A faixa de abertura do álbum (e apenas um dos muitos títulos de músicas notoriamente longos do FOB), Our Lawyer Made Us Change The Name Of This Song So We Wouldn’t Get Sued, é um exemplo perfeito. Há uma levada em compasso 6/8 nos versos que Patrick sente que provavelmente “não teria conseguido se não estivesse lendo aquilo na página”. Da mesma forma, o vocalista ficou conhecido carinhosamente como alguém que “divagava” nas músicas para fazer as letras de Pete funcionarem – algo que o empresário do Fall Out Boy o lembrou quando foram gravar o disco mais recente, So Much (For) Stardust, de 2023, também com Neal.

“Foi como simplesmente continuar de onde paramos – que era o que eu esperava”, entusiasma-se Patrick sobre voltar a trabalhar com Neal pela quarta vez (Neal também produziu Infinity On High, de 2007, e Folie à Deux, de 2008). “Éramos meio idiotas quando éramos jovens, sabe? Era muito difícil enxergar o todo em relação a fazer música. Todo mundo meio que lutava pelo seu próprio espaço. Então eu tive esse pressentimento. Pensei: ‘Somos muito, muito mais maduros como pessoas e como banda. Aprendemos tanto, e pode ser muito legal ver o que essa banda faz com ele.’ Tinha uma energia diferente, não era o mesmo tipo de estresse [como em Cork Tree], e não era a mesma idiotice autoimposta. Fomos mais gentis uns com os outros. E sempre fomos gentis, mas era diferente. É difícil descrever.

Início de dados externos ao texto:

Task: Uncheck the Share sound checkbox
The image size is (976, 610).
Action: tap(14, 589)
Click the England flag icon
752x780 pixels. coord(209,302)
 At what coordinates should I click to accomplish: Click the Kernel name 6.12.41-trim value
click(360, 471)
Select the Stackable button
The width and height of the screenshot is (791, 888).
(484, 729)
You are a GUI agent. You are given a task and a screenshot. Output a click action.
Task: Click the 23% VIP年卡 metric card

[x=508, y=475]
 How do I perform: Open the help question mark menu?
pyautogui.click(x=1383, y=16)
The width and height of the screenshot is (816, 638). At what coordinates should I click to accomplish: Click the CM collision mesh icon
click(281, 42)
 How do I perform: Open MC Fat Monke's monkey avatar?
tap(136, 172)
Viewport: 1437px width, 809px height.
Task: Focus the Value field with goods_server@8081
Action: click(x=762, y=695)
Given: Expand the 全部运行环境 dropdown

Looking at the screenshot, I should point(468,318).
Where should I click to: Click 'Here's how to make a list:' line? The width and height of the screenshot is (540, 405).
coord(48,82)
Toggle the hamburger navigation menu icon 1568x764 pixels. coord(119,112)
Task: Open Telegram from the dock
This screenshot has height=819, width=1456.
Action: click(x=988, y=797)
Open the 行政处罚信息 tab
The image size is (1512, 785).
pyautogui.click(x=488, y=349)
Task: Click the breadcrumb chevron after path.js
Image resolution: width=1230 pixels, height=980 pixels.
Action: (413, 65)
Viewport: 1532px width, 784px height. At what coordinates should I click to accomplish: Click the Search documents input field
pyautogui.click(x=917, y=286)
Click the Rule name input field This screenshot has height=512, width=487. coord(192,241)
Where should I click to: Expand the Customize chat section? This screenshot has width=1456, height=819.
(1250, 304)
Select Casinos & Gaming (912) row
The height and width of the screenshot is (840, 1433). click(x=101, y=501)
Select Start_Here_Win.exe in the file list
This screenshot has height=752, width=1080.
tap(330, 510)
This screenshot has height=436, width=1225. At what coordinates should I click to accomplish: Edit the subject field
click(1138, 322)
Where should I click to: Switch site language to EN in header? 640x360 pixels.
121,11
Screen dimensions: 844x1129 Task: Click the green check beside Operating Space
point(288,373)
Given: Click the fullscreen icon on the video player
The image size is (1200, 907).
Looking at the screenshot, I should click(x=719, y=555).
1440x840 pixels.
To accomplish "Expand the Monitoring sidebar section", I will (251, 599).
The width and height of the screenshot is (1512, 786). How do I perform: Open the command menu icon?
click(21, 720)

“É engraçado, porque vejo coisas do tipo: ‘Ah, brigamos muito em Cork Tree.’ Já li que houve brigas físicas e tal. Não, não! Tivemos discussões acaloradas, mas [dizer isso] acaba soando mais dramático do que realmente foi. E a verdade é que sempre nos demos bem, mas acho que internalizamos muitas das nossas inseguranças e coisas assim nesses discos. Cork Tree foi um grande exemplo. Quero dizer, o Neal precisou ser meio que babá da gente em muitos aspectos.”

É... sobre essas brigas físicas. Dizem que durante a gravação de Sugar, Pete colocou uma câmera na sua cara... e você deu um soco nela?

“Eu não diria ‘soco’!” exclama Patrick. “Eu meio que empurrei ela para longe, tipo, ‘Sai da minha cara.’ O contexto é que estávamos discutindo coisas de um lado para o outro, e tem uma grande dose de malícia nisso da parte do Pete. Não era como se ele estivesse filmando um making of – era mais como se ele dissesse algo, aí eu dizia algo, e então a câmera subia bem devagar, tipo, ‘O que você tem a dizer sobre isso?’ Era bem provocativo, mas de um jeito brincalhão. E eu só fiquei tipo, ‘Cara, não vamos fazer isso agora.’ Eu não dei soco em nada – isso parece doloroso!”

Na verdade, os ânimos e emoções só aumentaram de acordo com o que Patrick chama de “ambição desmedida que talvez nem entendêssemos que tínhamos”. “Eu queria fazer música com um certo nível de qualidade comparado aos discos com os quais cresci”, ele enfatiza. “Mas acho que, se você está mirando nisso, já está competindo com os grandes – mesmo que eu não soubesse disso. Aí o disco acabou sendo um grande sucesso e eu fui pego de surpresa.”